Fig. 28. 1 & 2. Sections of Alcyonium stellatum. 3. Ovigerous membrane of the same, isolated.
(142). The Alcyons, like the Alcyonides, are reproduced by ova, which are formed in membranous ovaria of precisely similar construction; and also by gemmae, which are developed around the pre-existent polyps, and thus augment indefinitely the number of individuals united upon one stock. There is, however, a very important difference observable between these two genera of zoophytes, in other respects so similar. In the Alcyons the abdominal cavity of the young polyps is not directly continuous with the abdominal cavity of their parent, and it is only by the intermedium of the vascular system, described above, that they are placed in communication with each other - a modification which depends upon a difference in the mode of formation of the reproductive gemmae. When an Alcyon stock is about to put forth a new branch, the spongy part of the polypary (that portion which is formed by the external tunic of the polyps, and permeated by the vascular network) begins to increase in size at some determinate point of its periphery, and soon produces a tubercle of greater or smaller size, into which the vessels spoken of above are continued, and form numerous anastomoses with each other.

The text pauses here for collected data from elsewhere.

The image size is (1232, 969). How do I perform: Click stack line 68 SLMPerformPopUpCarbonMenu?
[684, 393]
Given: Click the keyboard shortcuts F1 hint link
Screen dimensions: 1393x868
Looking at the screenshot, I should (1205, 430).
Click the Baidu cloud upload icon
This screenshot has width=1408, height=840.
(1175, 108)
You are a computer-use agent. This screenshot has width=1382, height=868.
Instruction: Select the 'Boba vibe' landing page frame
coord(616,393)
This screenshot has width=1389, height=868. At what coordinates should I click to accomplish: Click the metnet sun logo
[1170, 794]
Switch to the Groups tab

At this early period of development the new branch presents no trace of polyps; but its vascular tissue is nevertheless already studded with calcareous crystals, and exactly resembles that situated in other parts of the common mass, between the abdominal cavities of the adult polyps; it must therefore necessarily be traversed by the currents which circulate in the general vascular system. On dissecting one of these newly formed branches, the vestiges of young polyps may be distinguished; and if the sprouts examined are still further advanced, it is easy to distinguish the young animals within, already possessing the form they will afterwards exhibit, but having not yet established a communication with the exterior (fig. 28,1.) At length, however, this communication is effected; the newly formed polyp only differs from the pre-existing ones in its small size; and as it grows, its increase causes the enlargement of the polypary. In this case it is very evident that the part which gives birth to the reproductive gemmae is no portion of the individual polyps of the Alcyon, but is common to them all. The generative tissue surrounds these little beings with a sort of living sheath, and produces in the interior of its own substance new polyps, quite independently of those previously in existence. These polyparies might therefore be compared to a sort of common ovary, the products of which are never completely individualized, but remain permanently lodged in its substance, and minister to the support of its existence and the aggrandizement of its tissue.